Moving in together had looked practical on paper. His lease was ending. My apartment had a shower that coughed out rust-colored water and a dryer that took two cycles to get socks half dry. He told me it would be easier for both of us.

“It’ll save us at least $700 a month,” he said, spreading the numbers on my coffee table with a pen he borrowed and never returned. “And I’m better when I have someone around.”

The second sentence should have landed harder than the first.

At the start, it was little things. He forgot dish soap, so I grabbed it. He missed the internet payment, so I covered it because I worked from home two days a week and needed the connection back on. He left wet clothes in the washer until the whole load smelled sour, and I ran it again because I wanted clean towels before bed. His half of the rent came late once, then twice. Each time he slid into some explanation about payroll, his bank, his card, his parents traveling, something temporary, always temporary. A person can build a whole life around temporary if the excuses come out smooth enough.

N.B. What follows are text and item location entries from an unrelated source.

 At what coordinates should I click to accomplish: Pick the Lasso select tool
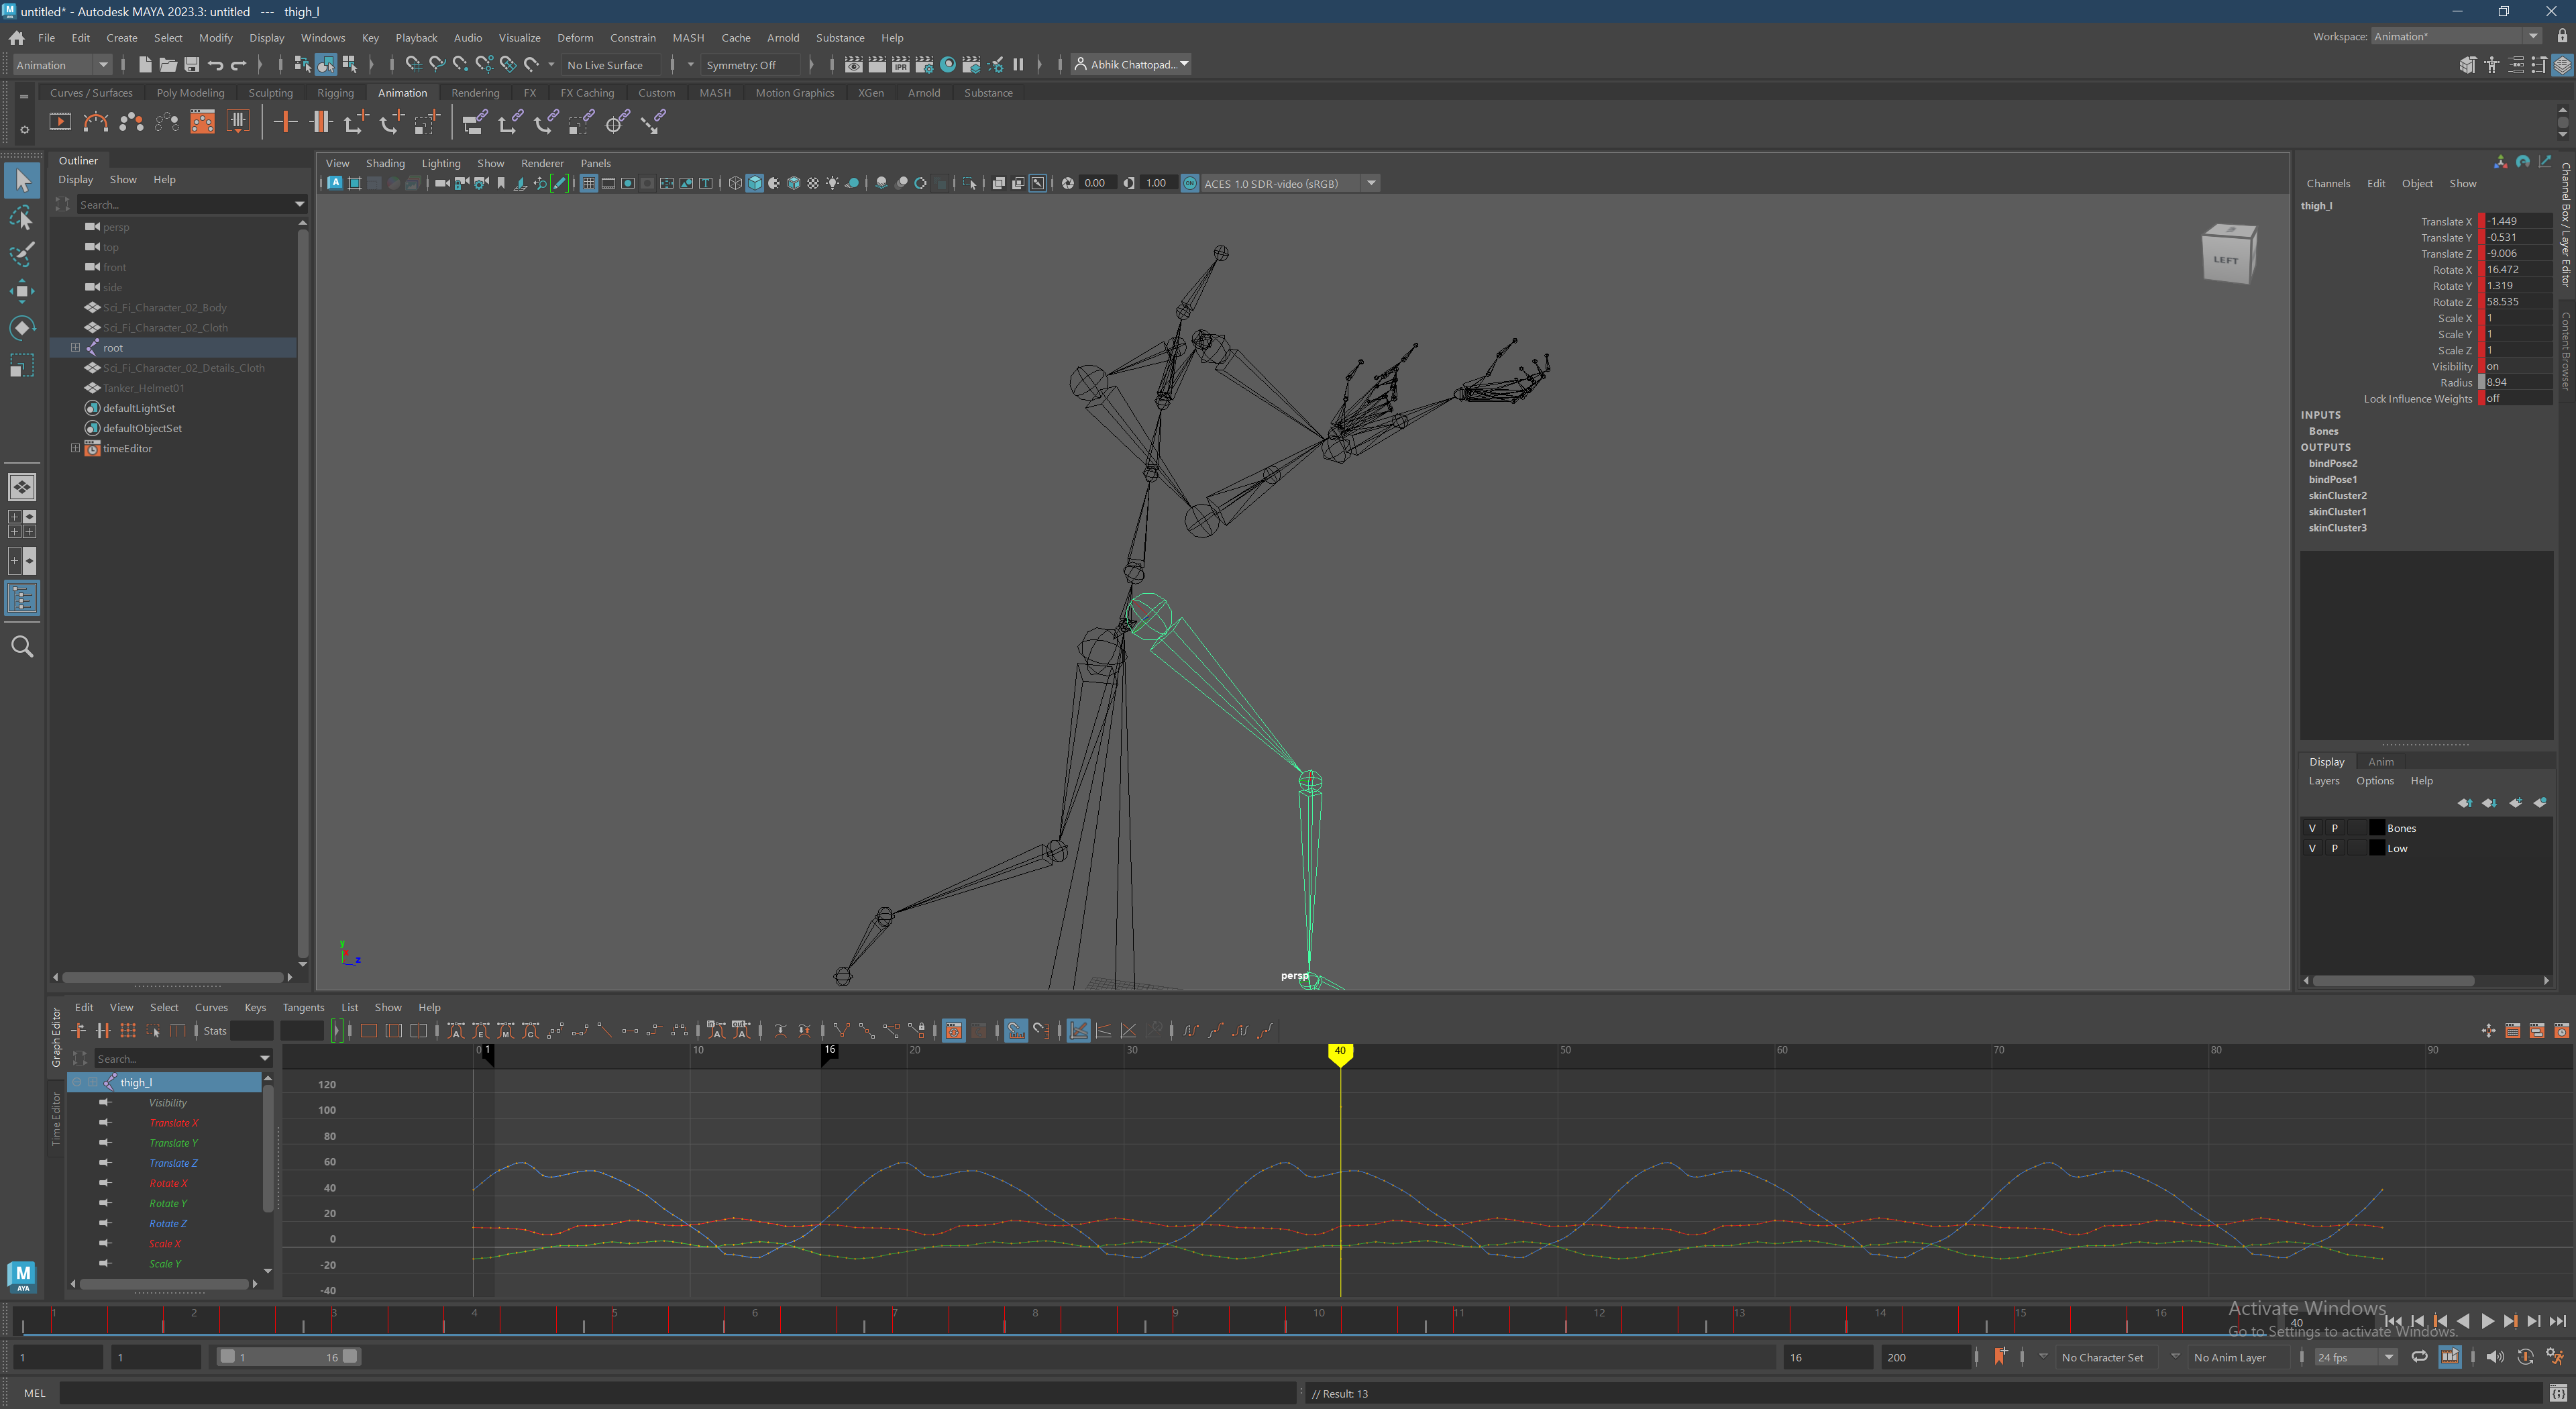point(22,218)
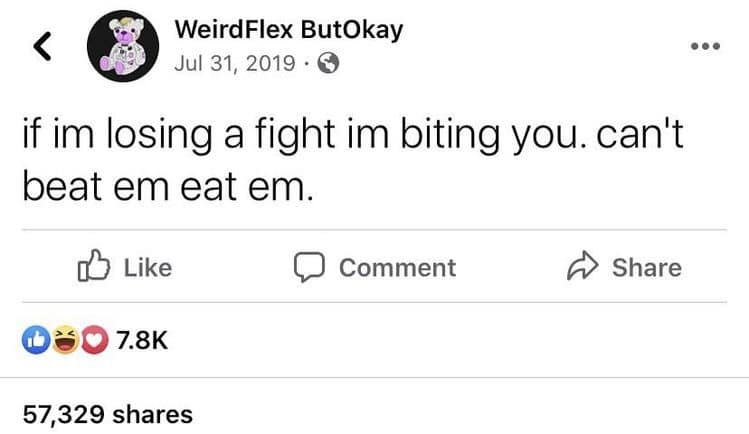749x434 pixels.
Task: Click the globe public privacy icon
Action: 327,63
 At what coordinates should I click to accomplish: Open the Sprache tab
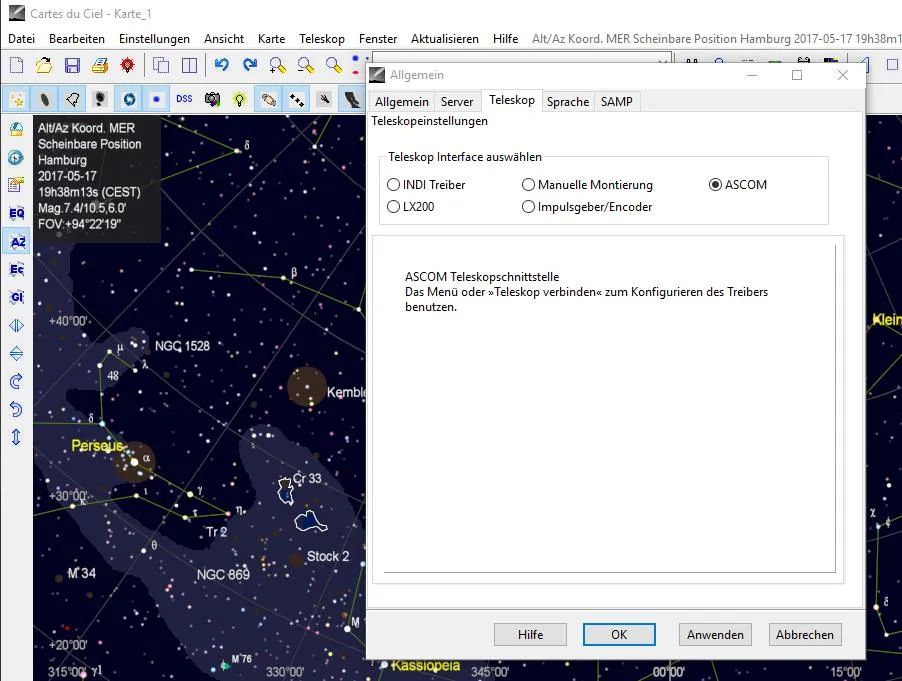coord(567,101)
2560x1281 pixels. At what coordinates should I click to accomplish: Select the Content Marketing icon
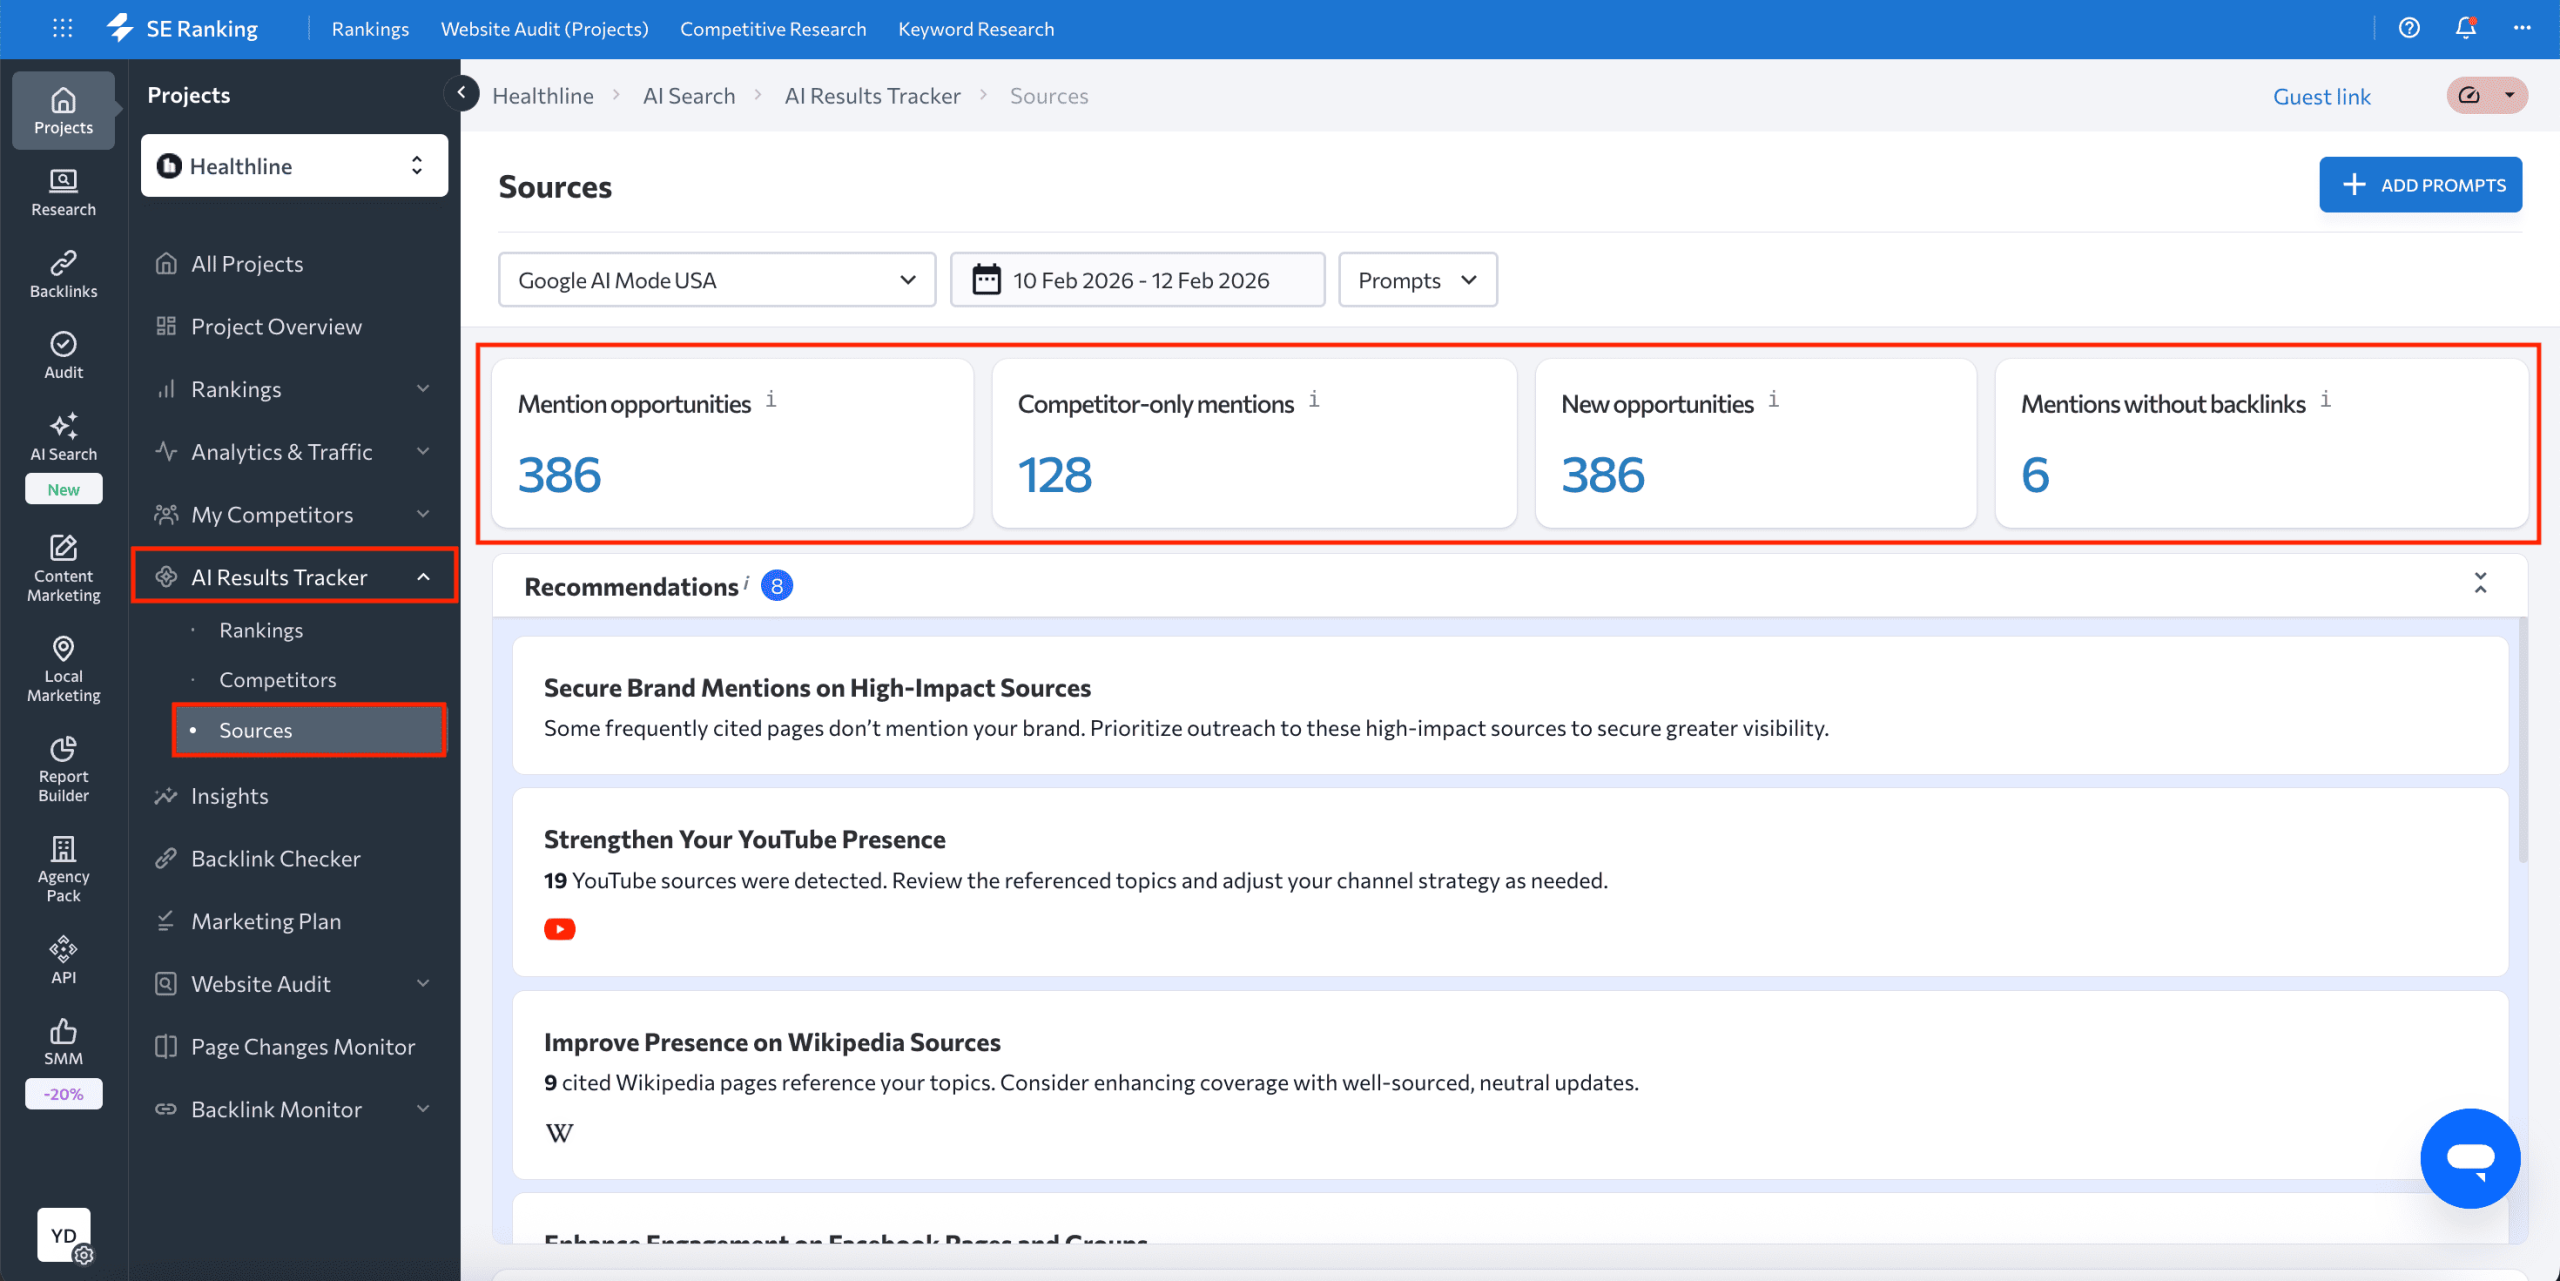coord(62,563)
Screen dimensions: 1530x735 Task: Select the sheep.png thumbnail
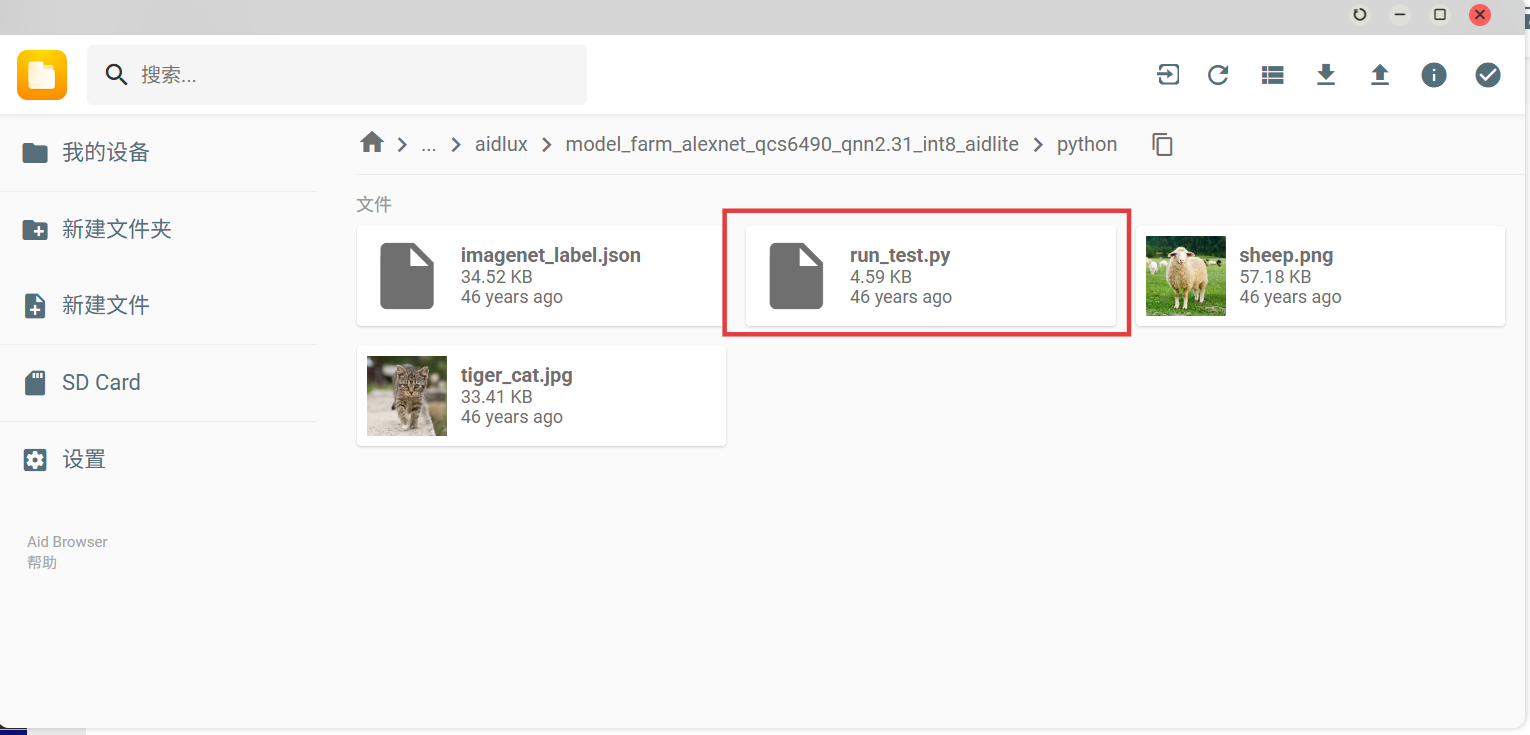click(x=1186, y=276)
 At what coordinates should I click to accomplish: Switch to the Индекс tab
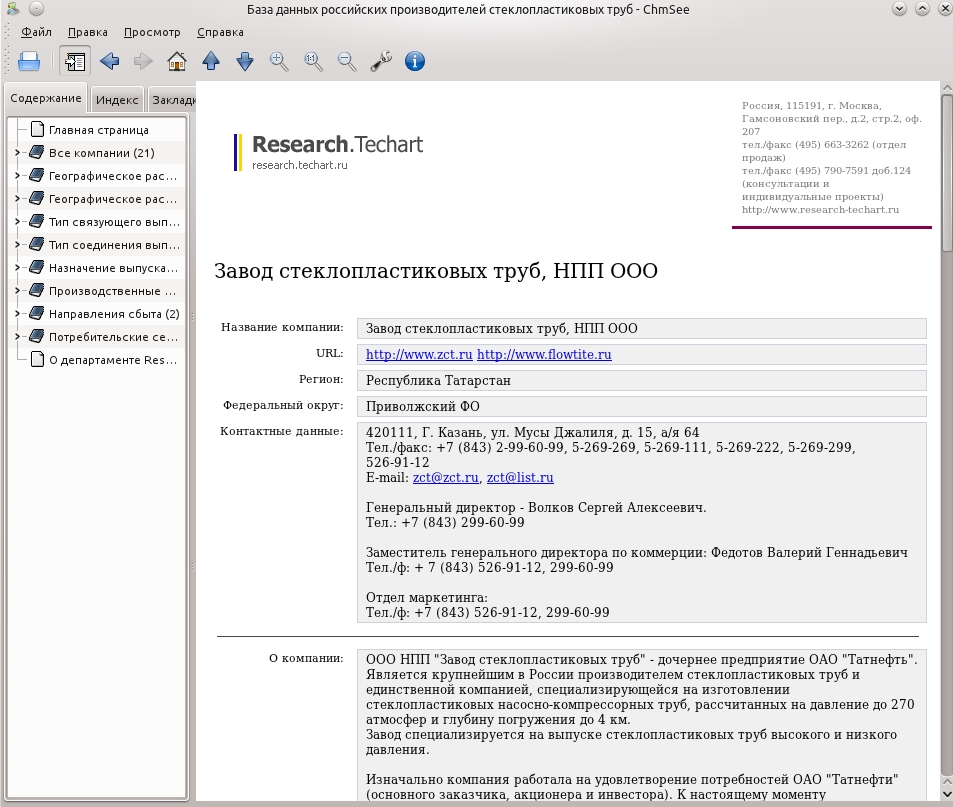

The floor in our apartment always told the truth before he did. Sticky patch by the stove from margarita mix. Grit near the door where he kicked off dirty sneakers. Dark splash of coffee beside the couch where he swore he’d wipe it later. Every mess carried the same assumption: that the shape of my day would bend around his.

By noon that Sunday, he finally dragged himself upright and shuffled into the kitchen, pressing two fingers into his temples like he was auditioning for regret.

“Got any ibuprofen?” he asked.

The cereal spoon paused halfway to my mouth. Milk had already gone warm in the bowl.

“In the bathroom cabinet.”

He opened cupboards first, clattering glasses like the apartment had insulted him. Then he found the pills, swallowed three dry, and leaned against the counter.

“So,” he said, not looking at me, “what exactly is your deal today?”

The refrigerator hummed behind him. Somewhere outside, a dog barked twice and stopped.

“You said enough last night.”

He gave a small laugh through his nose and pulled the fridge open. “Oh my God. Haley. I was joking.”

Nothing in my face moved. He noticed. His shoulders tightened.

“Everyone was drinking. Don’t turn this into some huge thing.”

The spoon clicked against the ceramic bowl when I set it down. “You grabbed me.”